C codes for realizing the asynchronous transfer.

Table 4

Speedup improvement with asynchronous transfer.

$f_{\mathrm{i}}$ (GHz)	Mesh ($\mathrm{\Delta }$)	CPU time	GPU time	Speedup
1	4096	237.35	7.42	$31.98\times$
4	16,384	3576.23	53.58	$66.74\times$
8	32,768	14532.75	179.21	$81.09\times$
16	65,536	59636.62	652.18	$91.44\times$
32	131,072	241638.54	2595.31	$93.10\times$
64	262,144	1039048.13	11144.73	$93.23\times$

4.

Electromagnetic Scattering From Soil Surface at Low Grazing Incidence

To ensure the accuracy and stability of the FDTD method, the spatial and time increments are taken as $\mathrm{\Delta }x=\mathrm{\Delta }y=\mathrm{\Delta }=\lambda /20$ and $\mathrm{\Delta }t=0.5\times \mathrm{\Delta }/c$, respectively. The quantity $\lambda$ is the incident wavelength and $c$ is the light speed in vacuum. The UPML thickness is $10\mathrm{\Delta }$.

The accuracy of the CUDA implementation is verified by comparing the numerical results with those obtained by sequential execution on the CPU. Figure 7 demonstrates the bistatic scattering from an exponential soil surface with characteristic parameters $\delta =0.1\lambda$ and $l=1.0\lambda$ under the incident angle ${\theta }_{\mathrm{i}}=40\mathrm{deg}$ at the incident frequency of $f_{\mathrm{i}}=1\mathrm{GHz}$. The generated length of the rough surface is $L=204.8\lambda$ ($4096\mathrm{\Delta }$). The real and imaginary values of relative permittivity of the soil surface with 3.8% moisture are taken as ${\epsilon }_{\mathrm{r}}=(2.5,0.18)$.²² The results averaged by 20 surface realizations are in good agreement with the two implementations for both TM and TE incidences, demonstrating the accuracy of our FDTD–CUDA implementation. The times consumed for traditional FDTD schemes are approximately 88.25 and 91.23 min for the TM and TE cases, respectively. By contrast, the computation times of GPU-based FDTD are 2.59 and 2.43 min for the two incident cases. As is obvious, the time cost is dramatically reduced by the use of GPU implementation.

Fig. 7

Comparisons of the bistatic scattering from a soil surface by two implementations: (a) TM case and (b) TE case.

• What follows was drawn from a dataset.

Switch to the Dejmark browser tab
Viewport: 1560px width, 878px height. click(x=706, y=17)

The scattering properties of a soil surface with length $L=6553.6\lambda$ ($131072\mathrm{\Delta }$) for different incident angles increasing from the small incidence ${\theta }_{\mathrm{i}}=30\mathrm{deg}$ to low grazing incidence ${\theta }_{\mathrm{i}}=80\mathrm{deg}$ at the incident frequency of $f_{\mathrm{i}}=1.9\mathrm{GHz}$ by the GPU-based FDTD implementation are investigated in Fig. 8. Here, the surface characteristic and electrical parameters are $\delta =0.1\lambda$, $l=1.0\lambda$ and ${\epsilon }_{\mathrm{r}}=(2.5,0.18)$ for both TM and TE cases, respectively. Scattering in the specular direction is strongest for the grazing incident angle regardless of the polarization of the incident wave. It should be noticed that there is a specular peak in the case of the TM incidence, and when TE wave is studied, the scattering for the grazing incidence in the specular direction is also larger than that for small incident angles.

Fig. 8

The bistatic scattering from a rough surface under different incident angles: (a) TM case and (b) TE case.

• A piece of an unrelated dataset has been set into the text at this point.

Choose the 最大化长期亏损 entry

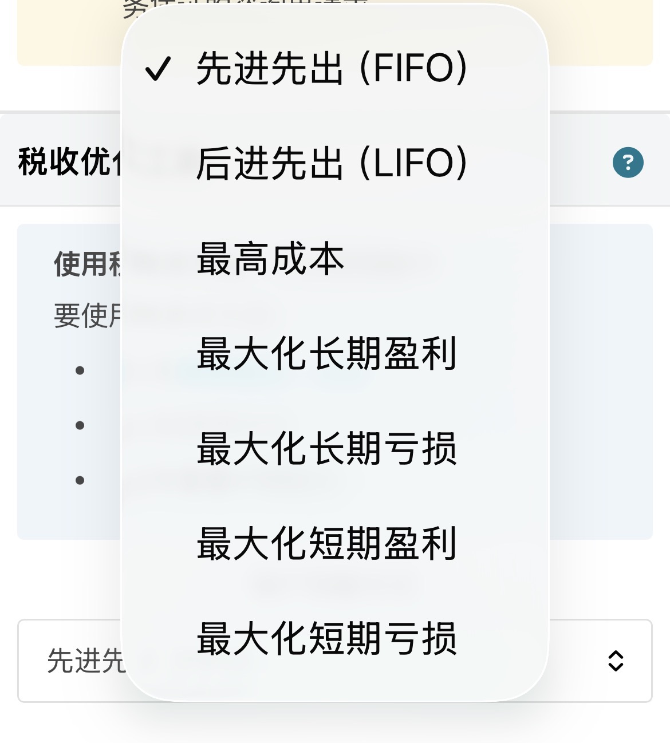(326, 449)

Figure 9 compares the influence of rough surface characteristic parameters including the correlation length $l$ and the rms height $\delta$ on the EM scattering from 1-D large scale soil surface ($L=6553.6\lambda$) under a low grazing incident angle ${\theta }_{\mathrm{i}}=80\mathrm{deg}$ for our implementation. The incident frequency is $f_{\mathrm{i}}=5.9\mathrm{GHZ}$.

Fig. 9

The bistatic scattering from a rough surface with different characteristic parameters: (a) TM ($l=0.8\lambda$; $\delta =0.1\lambda$, $\delta =0.3\lambda$, $\delta =0.5\lambda$); (b) TE ($l=0.8\lambda$; $\delta =0.1\lambda$, $\delta =0.3\lambda$, $\delta =0.5\lambda$); (c) TM ($l=0.5\lambda$, $l=1.0\lambda$, $l=1.5\lambda$; $\delta =0.1\lambda$); and (d) TE ($l=0.5\lambda$, $l=1.0\lambda$, $l=1.5\lambda$; $\delta =0.1\lambda$).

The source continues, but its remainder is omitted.